··· Text section ···

The Diary of Ellen Rimbauer (2003) poster

The Diary of Ellen Rimbauer (2003)

Rating:


USA. 2003.

Crew

Director – Craig R. Baxley, Teleplay – Ridley Pearson, Based on the Novel by Joyce Reardon, PhD [Ridley Pearson], Producer – Thomas H. Brodek, Photography – Joao Fernandes, Music – Gary Chang, Visual Effects Supervisor – Richard Malzahn, Special Effects Supervisor – Bobby Riggs, Production Design – Craig Stearns. Production Company – Victor Television Productions, Inc./Mark Carliner Productions.

Cast

Lisa Brenner (Ellen Gilchrist Rimbauer), Steven Brand (John Rimbauer), Tsidii Le Loka (Sukeena), Kate Burton (Connie Posey), Brad Greenquist (Doug Posey), Tsai Chin (Madame Lu), Deirdre Quinn (Fanny Fullmantle), Courtney Burness (Alice Rimbauer), Eric Keenleyside (Jack Finney), Deb Craig (Gail), Jacob Guzman (Adam Rimbauer)


Plot

Seattle, 1910. Ellen Gilchrist marries John Rimbauer. He builds a mansion for her as a wedding present and they name it Rose Red. They take a world tour while the house is being completed, during which time Ellen comes to discover John’s perverse sexual appetite. In Africa, Ellen takes a maid in Sukeena, who becomes her constant companion and confidante. As they return to Seattle and settle into the completed Rose Red, strange things begin to happen. Guests, maids that John has had his way with and then their daughter Alice all mysteriously vanish. Gradually, Ellen comes to realise that the house has become sentient and that it wants her to keep building and adding more to it. However, doing so means Ellen having to strike a devil’s bargain with John.


The Diary of Ellen Rimbauer is a tv movie prequel to the Stephen King-penned tv mini-series Rose Red (2002). Director Craig R. Baxley and Tsidii Le Loka, the South African actress/singer who played the unnervingly wide-eyed maid, are the only ones to return from Rose Red. Stephen King is absent in the scripting department, although is credited as an executive producer.

The film is based on a novel The Diary of Ellen Rimbauer: My Life at Rose Red (2002), which was originally written as a tie-in with the mini-series. In a cute touch, the original Diary of Ellen Rimbauer novel was credited to Joyce Reardon PhD – a credit that is retained on the tv movie here – who was, of course, the character of the parapsychological researcher played by Nancy Travis in Rose Red. The real author, called “Joyce Reardon’s translator”, was Ridley Pearson. Pearson is a prolific writer in numerous genres, including a number of children’s books and thrillers, most notably co-writing the Peter Pan prequel Peter and the Starcatchers (2004) with humorist Dave Barry. Ridley Pearson also writes the teleplay for the mini-series here.

··· Dataset rows ···

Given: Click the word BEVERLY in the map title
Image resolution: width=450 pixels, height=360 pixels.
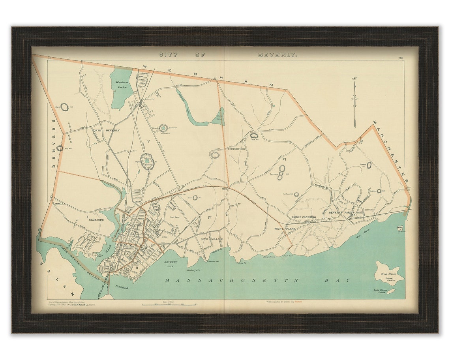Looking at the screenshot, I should point(277,55).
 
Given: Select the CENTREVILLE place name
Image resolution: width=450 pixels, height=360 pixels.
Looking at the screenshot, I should point(236,149).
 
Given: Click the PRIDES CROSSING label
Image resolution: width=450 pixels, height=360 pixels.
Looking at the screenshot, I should point(304,217).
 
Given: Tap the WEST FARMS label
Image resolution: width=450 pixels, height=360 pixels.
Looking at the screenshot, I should point(285,229).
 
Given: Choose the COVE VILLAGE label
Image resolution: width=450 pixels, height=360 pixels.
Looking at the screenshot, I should point(212,239).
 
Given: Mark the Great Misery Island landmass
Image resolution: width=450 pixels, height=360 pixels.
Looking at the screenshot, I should point(389,272).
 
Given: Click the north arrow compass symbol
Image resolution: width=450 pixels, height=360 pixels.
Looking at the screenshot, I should point(354,101).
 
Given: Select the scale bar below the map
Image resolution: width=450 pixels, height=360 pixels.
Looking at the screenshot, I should point(170,304).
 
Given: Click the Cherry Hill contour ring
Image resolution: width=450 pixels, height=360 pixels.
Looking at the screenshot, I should point(64,107).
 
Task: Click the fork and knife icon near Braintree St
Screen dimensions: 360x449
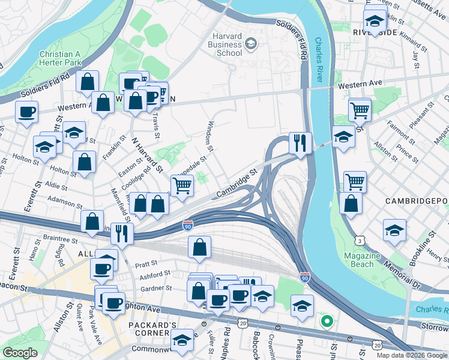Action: click(122, 233)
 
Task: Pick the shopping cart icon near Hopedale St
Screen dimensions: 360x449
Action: click(182, 186)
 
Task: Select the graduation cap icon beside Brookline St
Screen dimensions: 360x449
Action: click(394, 230)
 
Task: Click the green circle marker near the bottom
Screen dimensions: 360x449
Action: click(327, 322)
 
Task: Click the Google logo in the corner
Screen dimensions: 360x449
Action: click(20, 353)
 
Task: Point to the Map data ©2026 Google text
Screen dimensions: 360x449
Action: click(412, 355)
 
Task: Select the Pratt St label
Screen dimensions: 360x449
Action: click(146, 263)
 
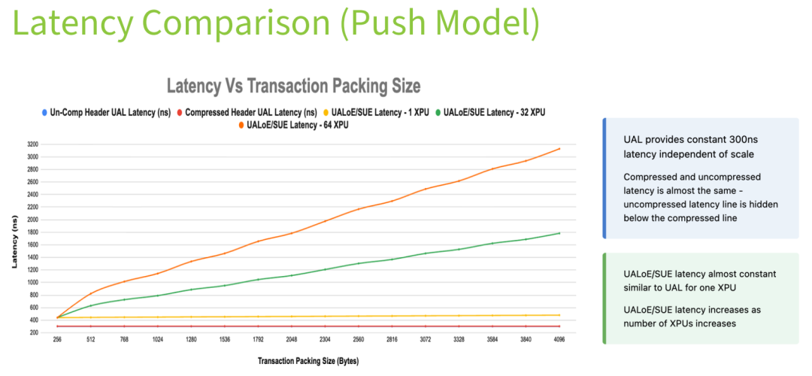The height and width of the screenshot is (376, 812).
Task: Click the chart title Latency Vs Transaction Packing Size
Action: pyautogui.click(x=292, y=84)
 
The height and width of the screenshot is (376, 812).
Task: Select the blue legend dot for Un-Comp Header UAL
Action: pyautogui.click(x=44, y=113)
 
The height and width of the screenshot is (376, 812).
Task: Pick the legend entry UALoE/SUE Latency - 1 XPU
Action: pyautogui.click(x=380, y=113)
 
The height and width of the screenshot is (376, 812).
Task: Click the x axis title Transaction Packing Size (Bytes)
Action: pyautogui.click(x=308, y=361)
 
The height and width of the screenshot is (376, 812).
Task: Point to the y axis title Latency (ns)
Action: pyautogui.click(x=14, y=241)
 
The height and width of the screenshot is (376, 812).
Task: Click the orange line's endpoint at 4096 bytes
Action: pyautogui.click(x=559, y=149)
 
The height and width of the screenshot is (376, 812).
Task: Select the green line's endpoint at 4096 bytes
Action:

···

■ Stated task 1 ■
Rename "Select" to "Choose" in the entries, from the line with "Task: Click the green" up to and including the last line of the entries, keeping everything else unchanged. Omit the pictures from your answer.
■ Stated task 2 ■
Take the review of The Diary of Ellen Rimbauer further, picking up after its final sentence.

■ Reply 1 ■
Task: Click the green circle marker near the bottom
Screen dimensions: 360x449
Action: click(327, 322)
 
Task: Click the Google logo in the corner
Screen dimensions: 360x449
Action: click(20, 353)
 
Task: Point to the Map data ©2026 Google text
Screen dimensions: 360x449
Action: click(412, 355)
 
Task: Choose the Pratt St label
Screen dimensions: 360x449
Action: click(146, 263)
 
The height and width of the screenshot is (376, 812).
Task: Click the chart title Latency Vs Transaction Packing Size
Action: pyautogui.click(x=292, y=84)
 
The height and width of the screenshot is (376, 812).
Task: Choose the blue legend dot for Un-Comp Header UAL
Action: pyautogui.click(x=44, y=113)
 
The height and width of the screenshot is (376, 812).
Task: Pick the legend entry UALoE/SUE Latency - 1 XPU
Action: pyautogui.click(x=380, y=113)
 
The height and width of the screenshot is (376, 812).
Task: Click the x axis title Transaction Packing Size (Bytes)
Action: pyautogui.click(x=308, y=361)
 
The height and width of the screenshot is (376, 812).
Task: Point to the y axis title Latency (ns)
Action: pyautogui.click(x=14, y=241)
 
The height and width of the screenshot is (376, 812).
Task: Click the orange line's endpoint at 4096 bytes
Action: pyautogui.click(x=559, y=149)
 
The height and width of the screenshot is (376, 812).
Task: Choose the green line's endpoint at 4096 bytes
Action:

■ Reply 2 ■
Ridley Pearson writes a number of scenes well. There is the wonderful bitchery to the scene where Lisa Brenner calls her husband’s mistress Deirdre Quinn to her and tells her that her services will no longer be needed in attending her husband now that the baby she is pregnant with is nearly due. I also liked the moral quandary that Pearson manages to hang the story on – Ellen promises Rose Red that she will build it to the heavens but when people start to go missing, she and John realise that they need one another – he to provide for the building of Rose Red, she to abet in his cover-up over the missing maids, and that she must give herself to John as sacrifice to ensure the greater sake of Rose Red. Pearson manages to juggle these aspects with some complexity. Another well written and directed scene is the one where the children come in on father Brad Greenquist as he is about to hang himself after John’s threat to expose his homosexuality, where he convinces the children to play a game of hide’n’seek, all the while tying the noose behind their back.

Director Craig R. Baxley manages to push the envelope of the medium, including a scene that contains an admirable mixture of perversity and eroticism where Lisa Brenner lets Steven Brand tie her to the bedposts and then places ice cubes all over her chest. That Baxley was able to get away with such a scene on television is remarkable – we might have ended up with an even more remarkable film had Baxley been shooting for an R certificate rather than a PG-rating. That said, in all the film’s talk about perverse pleasures, Ridley Pearson unfortunately falls back on a cliched (and at times uneven) view of these – that fetishes like bondage are corrupt and evil, and of the innocent wife who tolerates these with abhorrence but is contrarily also able to express lust when the situation requires.

Ellen Rimbauer (Lisa Brenner) writes in her diary in The Diary of Ellen Rimbauer (2003)
Ellen Rimbauer (Lisa Brenner) writes in her diary

Perhaps the biggest downside of The Diary of Ellen Rimbauer is that, despite being a sequel to Rose Red, it is rarely a haunted house story at all. The hauntings and the house’s parasitic nature are pushed to the background. Indeed, there is almost no time given over to explaining what agency caused the house to become what it is – while in Rose Red, Stephen King gave the impression that it was the cruelties and the wife’s closetedness that caused the house to become what it is, The Diary of Ellen Rimbauer shoulders it all off in a one sentence explanation about Indian burial grounds and then says that what King had go on in his flashbacks (which is the essence of what The Diary of Ellen Rimbauer is meant to be telling) was not the cause of the haunting at all.

What comes to the forefront of The Diary of Ellen Rimbauer is instead the story of the perverse devil’s pact between the husband and wife. If there is any comparison that could be made between Rose Red and The Diary of Ellen Rimbauer one could point to the excellent ambiguous ghost story The Innocents (1961) and Michael Winner’s crude prequel The Nightcomers (1971), which dropped all ghost stories and explored the sadomasochistic relationship of the two servants who corrupted the children.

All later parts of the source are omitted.